VMware: 70% Drop in Linux ESXi VM Performance with Retbleed Fixes
VMware is warning that ESXi VMs running on Linux kernel 5.19 can have up to a 70% performance drop when Retbleed mitigations are enabled compared to the Linux kernel 5.18 release.
More specifically, the VMware performance team noticed regressions on ESXi virtual machines of up to 70% in computing, 30% in networking, and 13% in storage.
From VMware’s testing, it became clear that the sudden and very significant degradation was caused by the introduction of mitigations for the “Retbleed” vulnerability.
“After performing the bisect between kernel 5.18 and 5.19, we identified the root cause to be the enablement of IBRS mitigation for spectre_v2 vulnerability by commit 6ad0ad2bf8a6 (“x86/bugs: Report Intel retbleed vulnerability”),” explains VMware.
VMware found that disabling the Retbleed security mitigation via the “
spectre_v2=off” kernel boot parameter restored the Linux VM’s performance to the levels of the 5.18 release, confirming that the fixes are the sole reason behind the drop in performance.
However, disabling mitigations would be considered a security risk, as the systems would be vulnerable to cyber-attacks on certain CPU models.
A costly trade-off
Retbleed is a speculative execution attack discovered in July 2022 that can leverage return instructions in the CPU to extract sensitive information.

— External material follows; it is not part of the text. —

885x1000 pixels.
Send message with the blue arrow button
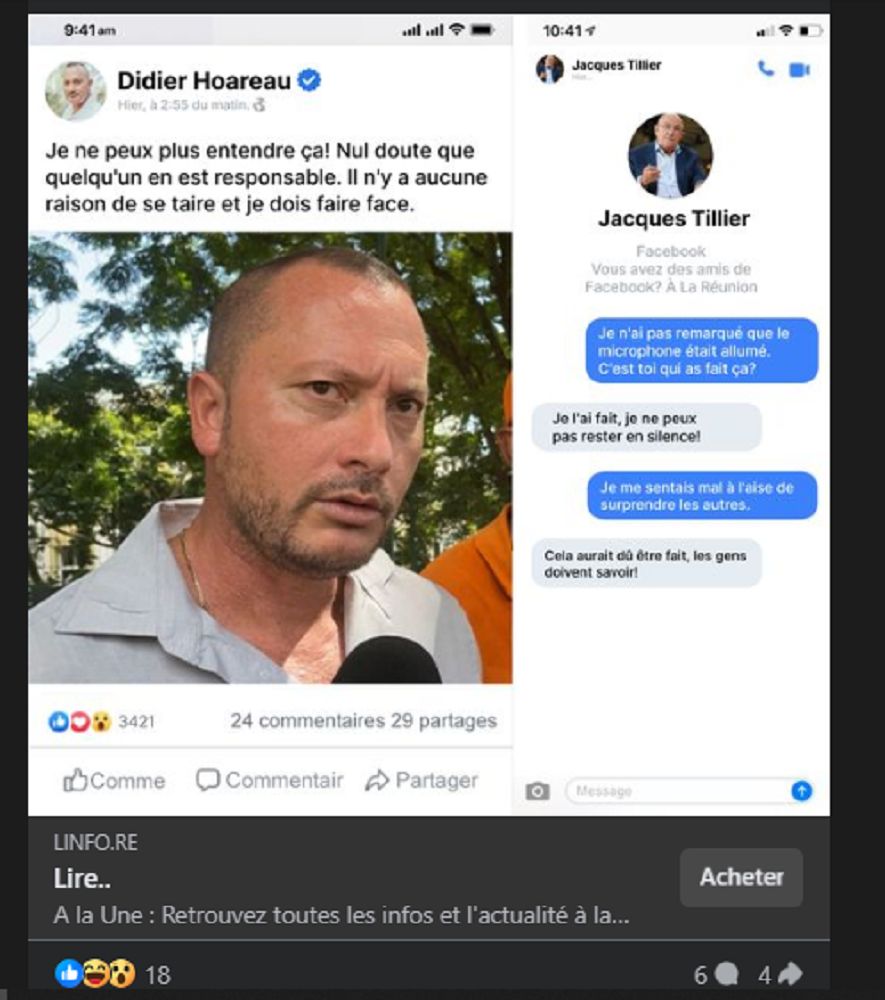(801, 791)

Examples of data that Retbleed can leak include items contained in kernel memory, such as root password hashes, as illustrated by the video below.
Speculative execution is a performance-enhancing feature on modern processors, allowing CPUs to perform computations before they are requested, reducing the time needed for their completion.
This performance-boosting feature has negative consequences from the perspective of security because it makes side-channel attacks possible.
A notable case of this is “Spectre,” which was mitigated with the “Retpoline” fix, a software-based solution that had minimal performance impact.
Retbleed is, in fact, not only a bypass of the Retpoline fix, but an abuser of the mitigation, targeting the return operations to inject branch targets in the kernel address space.
Unfortunately, Linux’s mitigation of Retbleed on kernel version 5.19 has had a detrimental effect on performance, which could result in a wide range of business issues on production systems and cloud infrastructure.
Retbleed impacts Intel Core CPUs from generation 6 (Skylake – 2015) through 8 (Coffee Lake – 2017) and AMD Zen 1, Zen 1+, and Zen 2 processors released between 2017 and 2019, which are still omnipresent in server systems.
With such a performance drop, many system administrators who believe Retbleed is more of a theoretical rather than a real threat to their systems will be open to taking the trade-off by disabling the mitigations.
For now, the Linux kernel development team hasn’t discussed the massive performance impact nor promised to revisit the mitigations and implement a more “surgical” fix, so the situation remains risky.